叶夜心道:“没那么简单,叫他先别轻举妄动。”

黑衣女皱眉:“少主担心什么?”

叶夜心道:“盯着的眼睛太多,有先动手的,难免就有想要坐收渔翁之利的。”

黑衣女道:“不论如何,还有谁会比主公得利更大。”

“暗箭难防,就怕是我们没料到的,”叶夜心摇头,接着似又无所谓了,转身上车,“罢了,他既心急,我们照吩咐做就是。”

黑衣女道:“主公心急,还不是为了少主。”

叶夜里已经进了车内,看不到他的表情,只听得一声低笑:“走吧。”

清晨走得很匆忙,天刚亮,温海便带着白小碧去与郑公辞行,沈青早已等在那里,费了这么大功夫,到头来还是上当,俊秀的脸不免带了几分丧气之色,见到二人立刻又笑得无邪了,原来他昨夜先将雇来的保镖们散去,所以回来得迟了些。

解释过后,他看着二人的包袱:“温大哥也要走了么?”

温海道:“正是来向郑公辞行。”

沈青看看门内,摇头,再次露出惭愧之色:“原是想借此机会立功的,想不到……倒害了他们,唉!”

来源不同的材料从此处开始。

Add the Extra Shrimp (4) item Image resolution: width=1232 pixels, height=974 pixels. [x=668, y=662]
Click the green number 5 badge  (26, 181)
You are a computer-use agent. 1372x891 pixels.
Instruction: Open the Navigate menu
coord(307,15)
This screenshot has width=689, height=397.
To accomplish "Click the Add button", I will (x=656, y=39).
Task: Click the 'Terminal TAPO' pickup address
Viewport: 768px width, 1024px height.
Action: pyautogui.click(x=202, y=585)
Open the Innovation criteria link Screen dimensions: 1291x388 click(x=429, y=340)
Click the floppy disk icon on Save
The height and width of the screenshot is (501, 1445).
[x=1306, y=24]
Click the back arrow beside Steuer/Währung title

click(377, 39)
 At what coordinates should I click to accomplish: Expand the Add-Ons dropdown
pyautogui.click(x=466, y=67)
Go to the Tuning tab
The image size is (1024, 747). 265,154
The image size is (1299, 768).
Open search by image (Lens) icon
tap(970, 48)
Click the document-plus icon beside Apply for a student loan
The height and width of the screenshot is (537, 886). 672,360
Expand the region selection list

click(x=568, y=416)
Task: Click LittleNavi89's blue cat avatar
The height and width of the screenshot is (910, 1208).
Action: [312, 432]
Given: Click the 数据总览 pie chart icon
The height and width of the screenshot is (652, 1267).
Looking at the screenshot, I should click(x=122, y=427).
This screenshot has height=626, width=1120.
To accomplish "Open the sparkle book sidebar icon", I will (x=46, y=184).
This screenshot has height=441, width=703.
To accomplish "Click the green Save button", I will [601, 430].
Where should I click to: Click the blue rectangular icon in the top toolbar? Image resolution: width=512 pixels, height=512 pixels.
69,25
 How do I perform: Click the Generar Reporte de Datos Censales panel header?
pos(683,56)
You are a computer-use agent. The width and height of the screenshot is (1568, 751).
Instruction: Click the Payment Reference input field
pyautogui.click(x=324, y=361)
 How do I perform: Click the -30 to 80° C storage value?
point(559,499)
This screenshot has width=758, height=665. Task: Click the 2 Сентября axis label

白小碧留心观察他片刻,对昨晚那个一闪而逝的念头又产生了怀疑,安慰他:“是那幕后之人太狡诈,沈公子别灰心。”

“多谢,”沈青莞尔,“不知温大哥打算去哪里?”

温海道:“江湖中人,漂泊无定。”

沈青忙道:“这样才好,比那闲云野鹤还要自在,小弟向往已久,温大哥胸怀大志,所以有如此心境,不似我等,总为些区区得失计较忧烦。”

温海略觉意外,看着他片刻,一笑:“依我之见,沈兄弟当看开些,这些事本是天注定,成败自有气数,一半尽力,一半还是顺应天意的好。”

沈青顺着他点头:“温大哥教训得是,小弟谨记。”

正说着,郑公已穿戴好出来了,朝二人拱手:“招待不周,本当留几位多住些时候,又怕耽误你们的大事。”